Where does the money come from?

  • The Mukilteo School District gets its operating revenue from three main sources: the State of Washington, the taxes paid by local property owners, and the federal government.

    According to the 2016-17 operating budget, the school district expects to get a total of more than $190 million in revenue. For every $100 that the school district expects to get, $67.52 will come from the State of Washington, $22.46 will come from local property taxes, and $8.52 will come from the federal government. Here’s a link where you can get more detail about the revenue included in the school’s district 2016-17 General Fund budget.

    Let’s look at the three primary sources of income in greater detail:

    State:

    Almost two-thirds of the school district’s revenue comes from the State of Washington because Article IX of the State Constitution says that it “is the paramount duty of the state to make ample provision for the education of all children residing within its borders ...” This means that the state must provide funding for basic education. Consequently, each school district in the state receives an amount of money from the state (called an apportionment) that is based on the number of students it has enrolled in its classrooms. During the 2016-17 school year, the Mukilteo School District expects to receive about $98.1 million through this apportionment. The state also provides money for programs such as special education, bilingual education and student transportation.

    In January 2012, the Washington State Supreme Court issued a ruling that said the state was not meeting its constitutional obligation to provide ample funding for public education. The court said that by 2018, the state must fully fund a bill passed by the legislature in 2009 (ESHB 2261) that redefined basic education and a bill passed in 2010 (SHB 2776) that established funding formulas for K-12 education. To meet the court’s order, called the McCleary Ruling, the state legislature is now faced with the challenge of increasing funding for schools. Here is a link to a website that provides more information about the McCleary Ruling.

    Local taxes:

    School districts offer many programs and activities that are not funded by the state. The state doesn’t pay for sports and other extracurricular activities, for example. Instead, those programs are typically funded by a levy on local property taxes that is approved by local voters.

    In Mukilteo, voters approved an Educational Maintenance and Operations Levy in February 2014 that will expire on December 31, 2018. That levy will provide the school district with a total of about $42.7 million during the 2016-17 school year, or more than 22 percent of the school district’s total income. The money from the levy is used to pay for extra teachers to reduce class size, money to provide competitive salaries to teachers (called TRI pay) and other staff members, sports and instrumental music programs, student transportation, teacher training, student activities, teaching assistants and services for special-needs students.

    For more information, see our special section about levies, bonds and property taxes. For an explanation about how tax rates work, go to our page about tax rates.
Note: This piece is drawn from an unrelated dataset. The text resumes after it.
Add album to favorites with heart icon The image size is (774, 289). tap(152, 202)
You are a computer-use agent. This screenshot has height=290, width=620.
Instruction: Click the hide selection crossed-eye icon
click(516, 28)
    The Northwest Educational Service District 189 has produced a short video that also helps explain the relationship between property values and tax rates. You can watch that video HERE.

    Federal government:

    The federal government provides some funding for programs that help special education students, disadvantaged students and students who are learning to speak  English, as well as provide subsidies for food services. The Mukilteo School District’s operating budget for the 2016-17 school year includes about $16.2 million from the federal government, or about 8 percent of the total revenue.